>> START Recorded information

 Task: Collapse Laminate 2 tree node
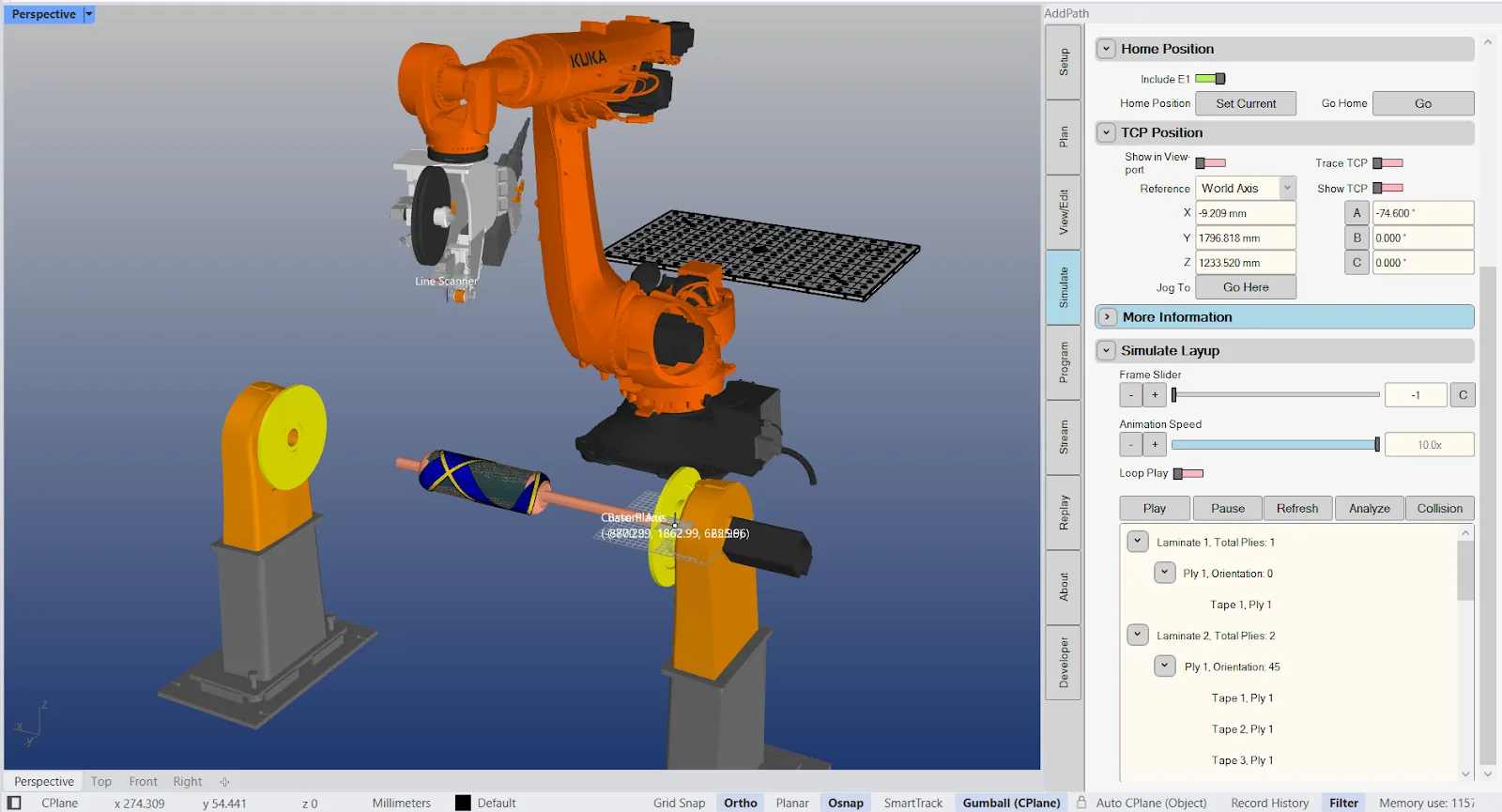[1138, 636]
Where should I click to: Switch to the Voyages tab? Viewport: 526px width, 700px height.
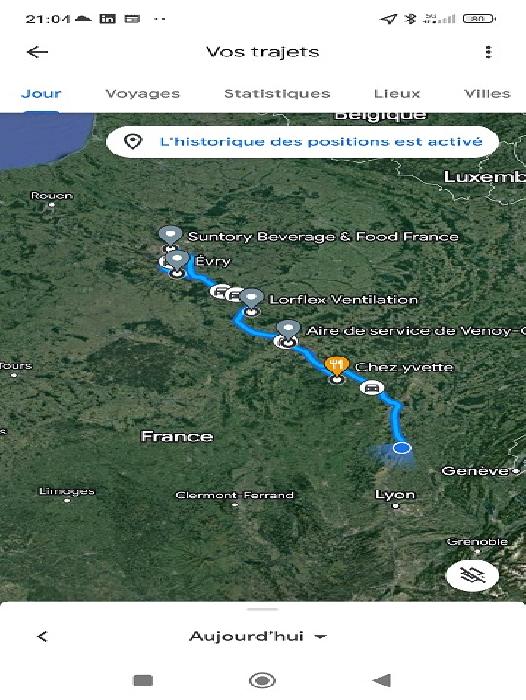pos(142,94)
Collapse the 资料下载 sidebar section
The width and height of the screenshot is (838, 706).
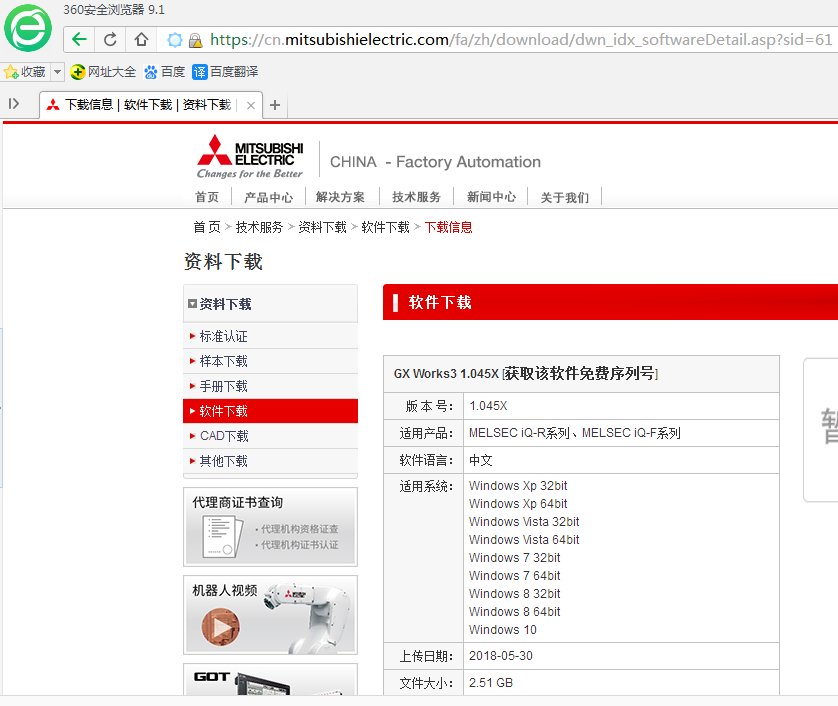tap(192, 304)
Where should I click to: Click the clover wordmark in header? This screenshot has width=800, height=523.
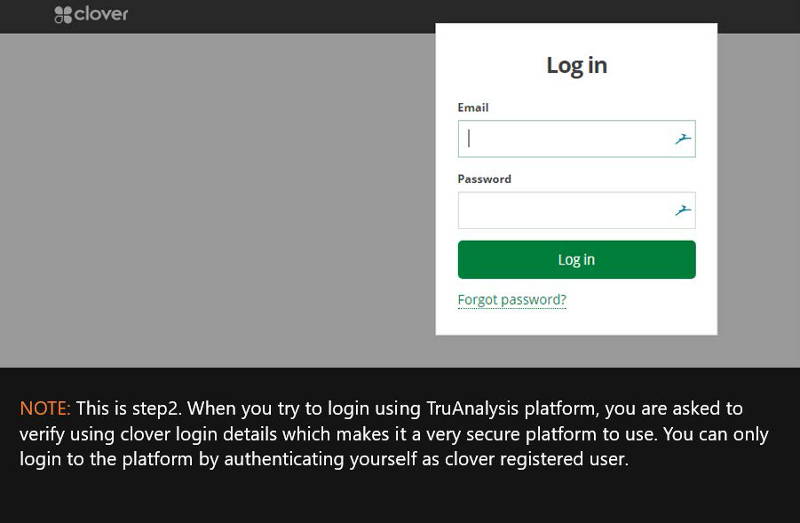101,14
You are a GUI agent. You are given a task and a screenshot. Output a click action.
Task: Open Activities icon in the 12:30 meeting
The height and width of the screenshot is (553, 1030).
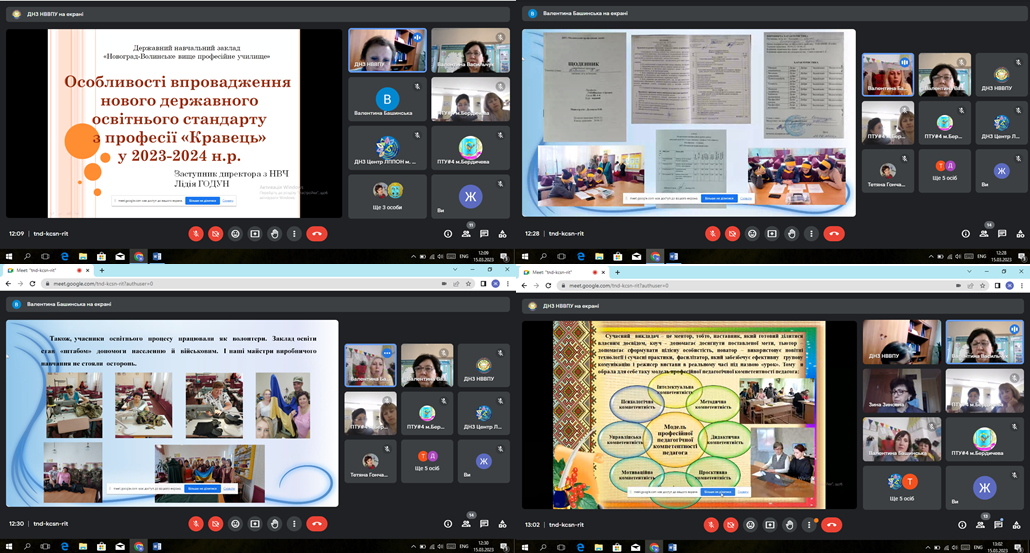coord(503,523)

>> END Recorded information

## Problem requirements
Write out every line of the records above word for word, leaving out the pictures.

## Complete output
 Task: Collapse Laminate 2 tree node
[1138, 636]
Where should I click to: Switch to the Voyages tab? Viewport: 526px width, 700px height.
pos(142,94)
Collapse the 资料下载 sidebar section
The width and height of the screenshot is (838, 706).
tap(192, 304)
Where should I click to: Click the clover wordmark in header? This screenshot has width=800, height=523.
101,14
You are a GUI agent. You are given a task and a screenshot. Output a click action.
Task: Open Activities icon in the 12:30 meeting
The height and width of the screenshot is (553, 1030).
coord(503,523)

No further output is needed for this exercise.